10 obiektów kosmicznych zagrażających Ziemi

Ludzkość stoi w obliczu wielu niebezpieczeństw, wobec których nawet nasza najważniejsza broń – postęp naukowy i technologiczny – jest bezsilna. Jednym z nich jest zderzenie ze skałami kosmicznymi (asteroidami).

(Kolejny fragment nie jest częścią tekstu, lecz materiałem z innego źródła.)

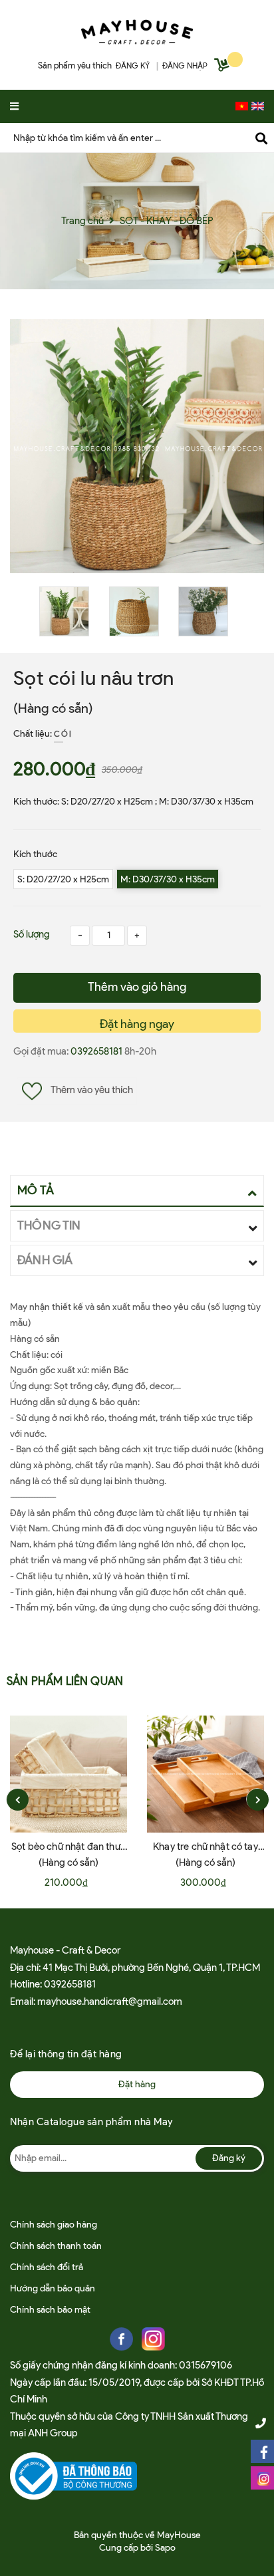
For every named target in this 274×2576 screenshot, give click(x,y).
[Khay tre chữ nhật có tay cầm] (205, 1774)
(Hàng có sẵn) (53, 708)
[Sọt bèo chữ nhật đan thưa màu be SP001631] (68, 1774)
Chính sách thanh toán (56, 2246)
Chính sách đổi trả (46, 2267)
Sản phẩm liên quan (65, 1681)
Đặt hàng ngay (137, 1024)
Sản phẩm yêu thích (75, 65)
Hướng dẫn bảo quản (52, 2288)
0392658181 (97, 1051)
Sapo (165, 2547)
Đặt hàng (137, 2084)
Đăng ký (228, 2158)
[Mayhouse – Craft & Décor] (137, 29)
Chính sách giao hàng (53, 2224)
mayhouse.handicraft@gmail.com (109, 2001)
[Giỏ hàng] (223, 67)
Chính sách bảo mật (50, 2309)
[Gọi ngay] (261, 2422)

Czy ludzkość spotka los, który mógł spotkać dinozaury? Sentry, inteligentny system oceny ryzyka spadających obiektów kosmicznych, zna odpowiedź na to pytanie. Śledzi asteroidy, które mogą zderzyć się z Ziemią. Powiemy Ci bardziej szczegółowo o dziesięciu najniebezpieczniejszych z nich.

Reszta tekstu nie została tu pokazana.